-- Start Data for processing --
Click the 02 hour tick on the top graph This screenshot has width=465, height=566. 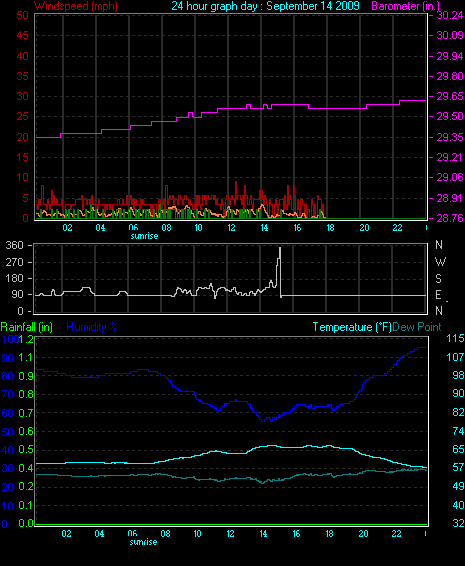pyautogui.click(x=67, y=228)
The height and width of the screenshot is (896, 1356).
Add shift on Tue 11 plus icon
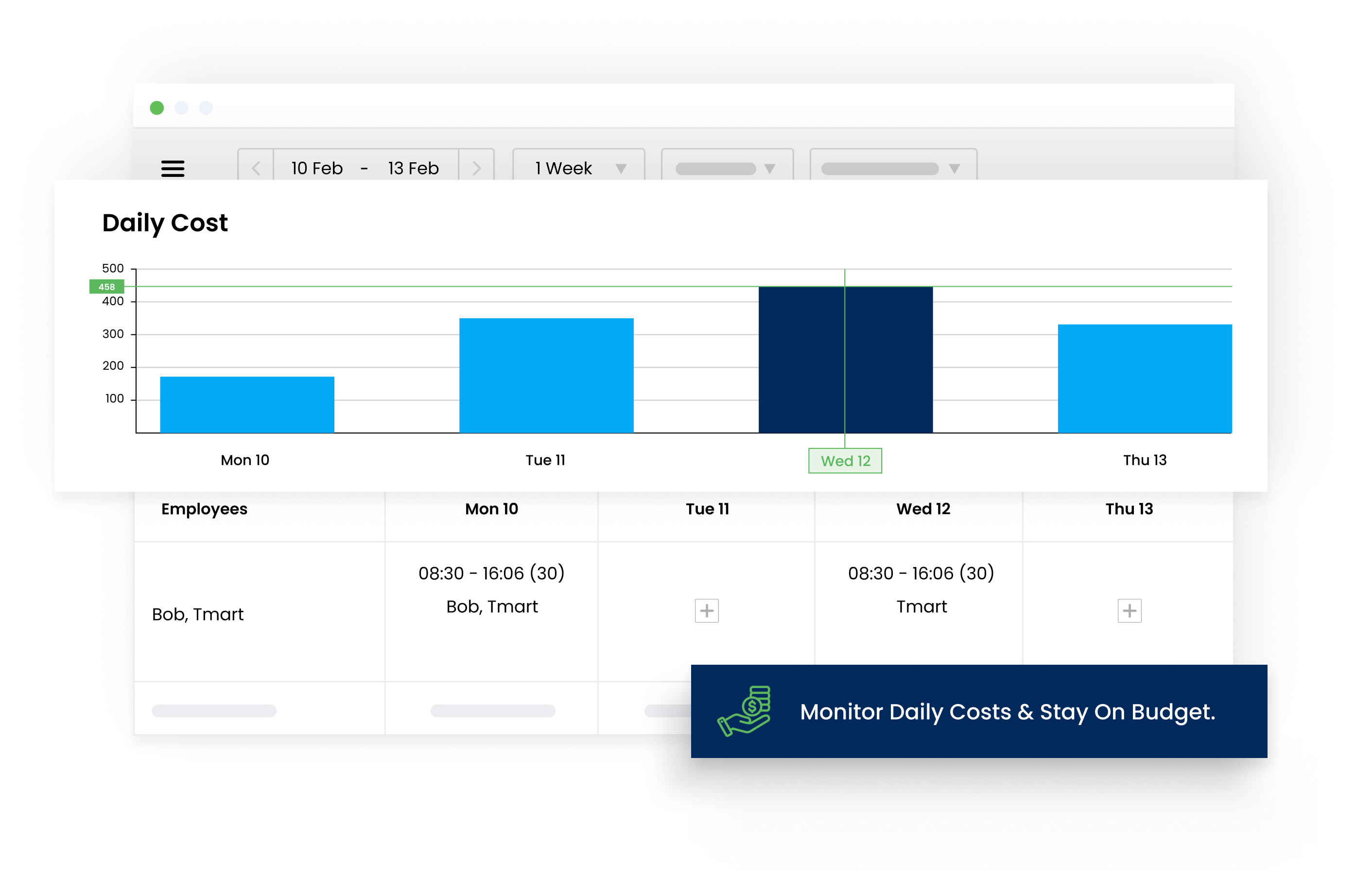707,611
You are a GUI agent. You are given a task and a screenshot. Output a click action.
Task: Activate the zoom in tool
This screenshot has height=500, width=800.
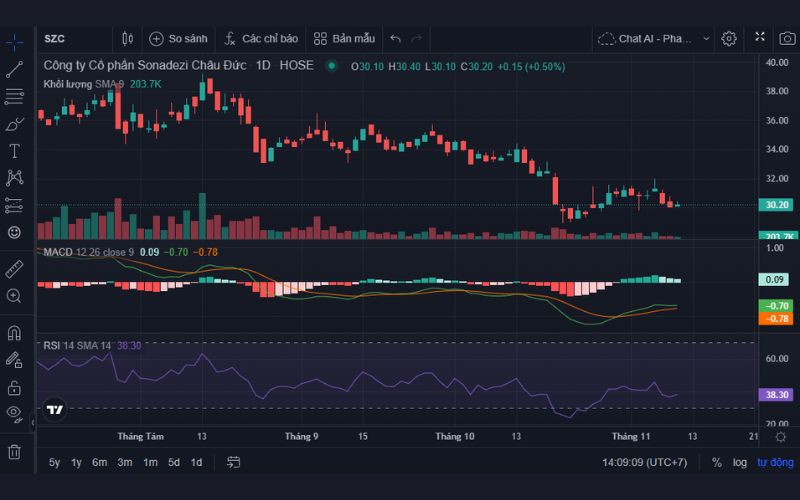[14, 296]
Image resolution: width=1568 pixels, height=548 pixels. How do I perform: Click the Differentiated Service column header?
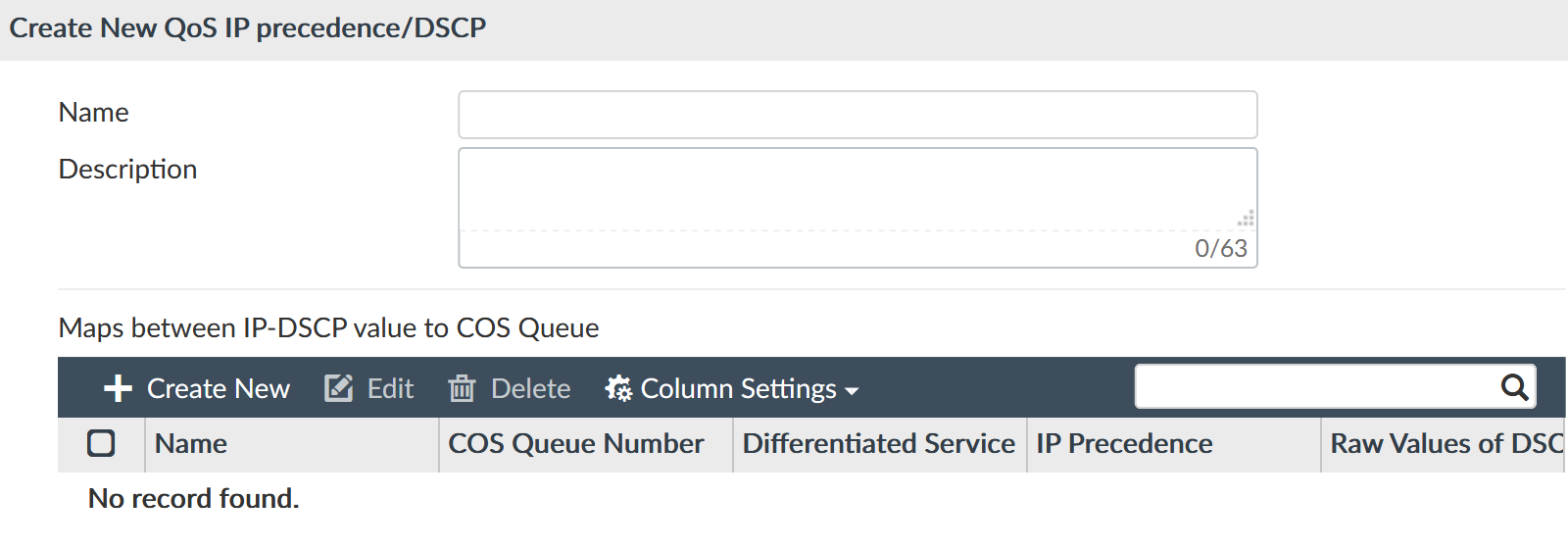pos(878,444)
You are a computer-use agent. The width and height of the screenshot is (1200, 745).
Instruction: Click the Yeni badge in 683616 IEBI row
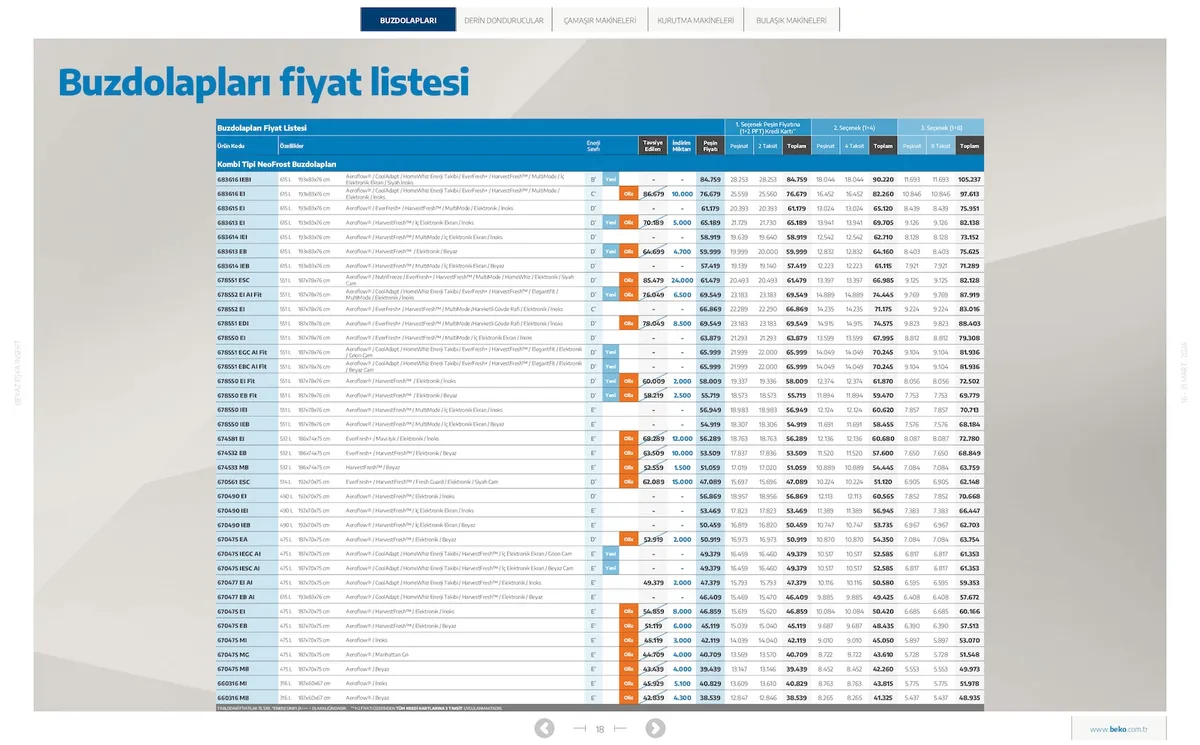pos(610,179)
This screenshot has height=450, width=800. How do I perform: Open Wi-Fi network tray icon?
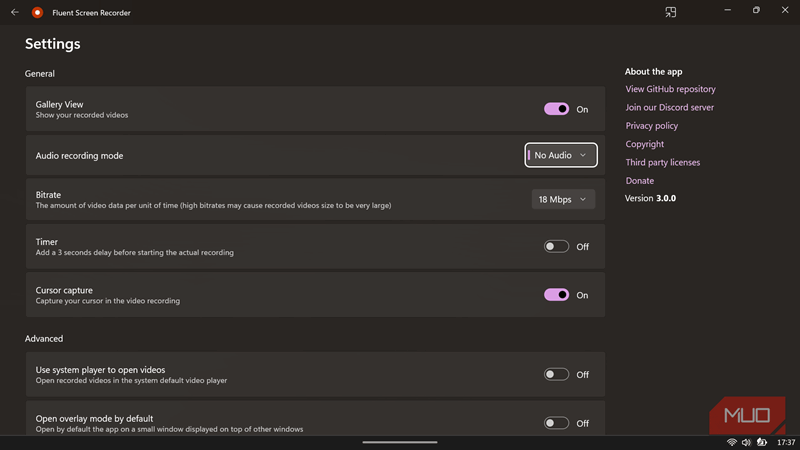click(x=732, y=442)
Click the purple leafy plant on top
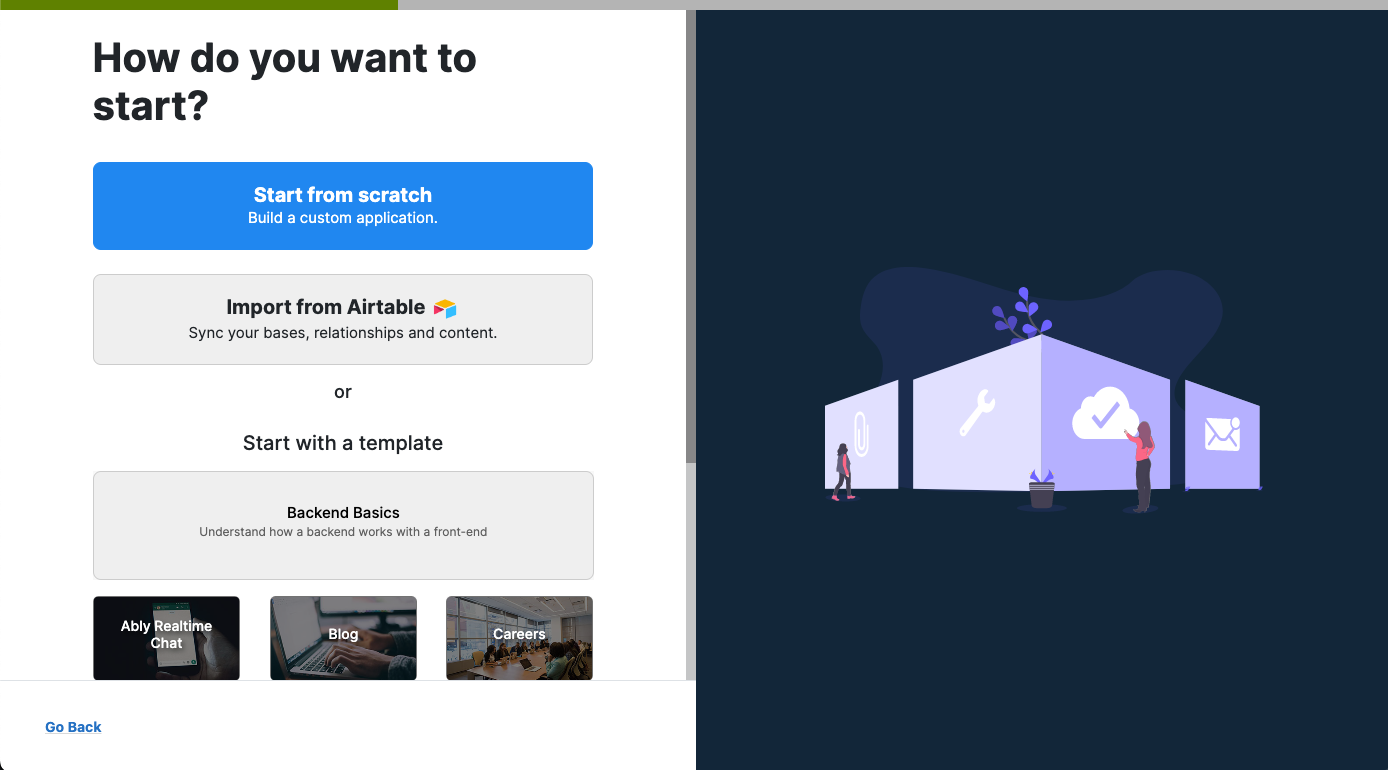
-- End Data for processing --
- **The problem**
Put every line from the one containing "You are a GUI" down to the end of the records into a JSON list of strings, one string per line, with blank lines omitted. Leave the pictures out of your answer.

- **Solution to the problem**
[
  "You are a GUI agent. You are given a task and a screenshot. Output a click action.",
  "Task: Activate the zoom in tool",
  "This screenshot has height=500, width=800.",
  "[14, 296]",
  "Image resolution: width=1568 pixels, height=548 pixels. How do I perform: Click the Differentiated Service column header?",
  "pos(878,444)",
  "You are a computer-use agent. The width and height of the screenshot is (1200, 745).",
  "Instruction: Click the Yeni badge in 683616 IEBI row",
  "pos(610,179)",
  "This screenshot has height=450, width=800. How do I perform: Open Wi-Fi network tray icon?",
  "click(x=732, y=442)",
  "Click the purple leafy plant on top"
]